Braun grew up in Connecticut and New York, commuting between his divorced parents’ homes. His father, Craig Braun, a Grammy-winning record sleeve designer, helped Andy Warhol with the famous banana cover for The Velvet Underground & Nico album and came up with the Rolling Stones’ lips logo. But when Nicholas was six Craig decided to train to be an actor. Nicholas would tag along to his father’s auditions, and this soon became a father-son project, with Nicholas auditioning as well and becoming the more successful of the two. He ended up playing a teenage superhero in the 2005 film Sky High and became a Disney favourite, starring in 2009′s Princess Protection Program alongside Selena Gomez and Demi Lovato. But when the Disney Channel offered him his own show, he turned it down, because quick teen fame was not his goal.
Back then, acting for Braun was mainly just a way to be with his dad in New York and, most important, to get out of school: “I f***ing hated school. I was so bored and I wasn’t, like, the best at making friends. It just didn’t come easily to me, being an insecure young guy,” he says with effort, still pained at the memory. It didn’t help that he was always tall, making him stand out awkwardly (his mother is 6ft 3in and his father is 6ft 1in). He half-heartedly went to college, but dropped out, knowing now that acting was where his heart was.

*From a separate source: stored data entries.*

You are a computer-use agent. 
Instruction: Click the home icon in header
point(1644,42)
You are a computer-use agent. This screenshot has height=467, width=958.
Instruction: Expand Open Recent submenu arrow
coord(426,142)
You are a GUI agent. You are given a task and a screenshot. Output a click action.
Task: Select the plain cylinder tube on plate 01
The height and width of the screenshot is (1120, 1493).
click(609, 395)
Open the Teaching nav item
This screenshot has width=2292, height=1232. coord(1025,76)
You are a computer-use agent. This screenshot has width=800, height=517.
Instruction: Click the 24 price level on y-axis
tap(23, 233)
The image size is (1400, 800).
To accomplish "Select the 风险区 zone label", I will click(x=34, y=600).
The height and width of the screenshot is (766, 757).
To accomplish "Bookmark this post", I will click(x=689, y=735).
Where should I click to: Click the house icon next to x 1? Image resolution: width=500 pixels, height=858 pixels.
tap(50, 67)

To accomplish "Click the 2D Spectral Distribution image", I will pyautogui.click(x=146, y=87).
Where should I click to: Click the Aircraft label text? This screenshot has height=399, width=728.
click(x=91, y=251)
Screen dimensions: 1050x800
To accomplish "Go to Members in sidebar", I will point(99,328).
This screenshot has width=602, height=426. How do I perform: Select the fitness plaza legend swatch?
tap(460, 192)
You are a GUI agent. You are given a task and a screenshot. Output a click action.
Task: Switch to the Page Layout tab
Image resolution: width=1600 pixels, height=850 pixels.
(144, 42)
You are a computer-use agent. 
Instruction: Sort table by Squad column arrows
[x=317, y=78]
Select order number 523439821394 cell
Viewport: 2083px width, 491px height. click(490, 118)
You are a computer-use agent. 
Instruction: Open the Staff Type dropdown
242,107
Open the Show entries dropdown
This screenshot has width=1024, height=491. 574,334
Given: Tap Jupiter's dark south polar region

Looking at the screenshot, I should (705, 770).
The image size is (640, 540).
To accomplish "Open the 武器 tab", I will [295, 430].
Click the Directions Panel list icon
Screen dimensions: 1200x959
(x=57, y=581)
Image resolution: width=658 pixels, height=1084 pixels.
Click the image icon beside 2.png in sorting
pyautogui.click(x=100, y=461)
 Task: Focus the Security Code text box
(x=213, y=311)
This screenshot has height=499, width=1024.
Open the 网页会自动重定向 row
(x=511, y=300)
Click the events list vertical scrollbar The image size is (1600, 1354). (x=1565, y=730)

Now, he says, he’s doing exactly the thing he should be doing. Because like Greg, Braun is not as vague as he initially seems. “Greg has a kind of faux naiveté, and I think I do that too,” he agrees. But whereas with Greg this is a trick to get more of what he wants — namely, money and power — with Braun it feels more like someone so stunned by his good fortune that he is dealing with it by underplaying everything. Just a week before we meet he got back from Sundance, where his next film, Cat Person, premiered. He plays the pathetic-slash-creepy male lead, Robert, in the film adapted from Kristen Roupenian’s 2017 viral New Yorker short story.
“Honestly, he’s not that different from general guys in their thirties, someone who has never found love and doesn’t quite know how do it. So I didn’t play him as a creep, but someone who is desperate to find a connection,” he says. Braun has also just sold a series to HBO, which he is writing, about an indie band in the early 2000s. On top of that, this summer he will direct and star in a film that he has written and is planning to come to London to be in a play. As a side project he writes songs, one of which — Antibodies (Do You Have The) — went viral during lockdown. It’s quite annoying that you’re doing all this and are still only 34, I say.
“It’s not happening quick enough for me,” he says, and there’s a sudden flash of Greg’s secret inner steel.
Greg is seemingly an innocent who turns out to be (possibly) a schemer and Braun is the low-key hipster who turns out to be the busiest man in town, so much so that he has even inspired a sex toy: the “Greg the Egg”, which vibrates every time Braun speaks on screen.
“Oh God, I forgot about that,” he says, seemingly all flustered, and then makes that sheepish grin again, and once again I don’t entirely believe him.
Series four of Succession starts March 27 on Neon.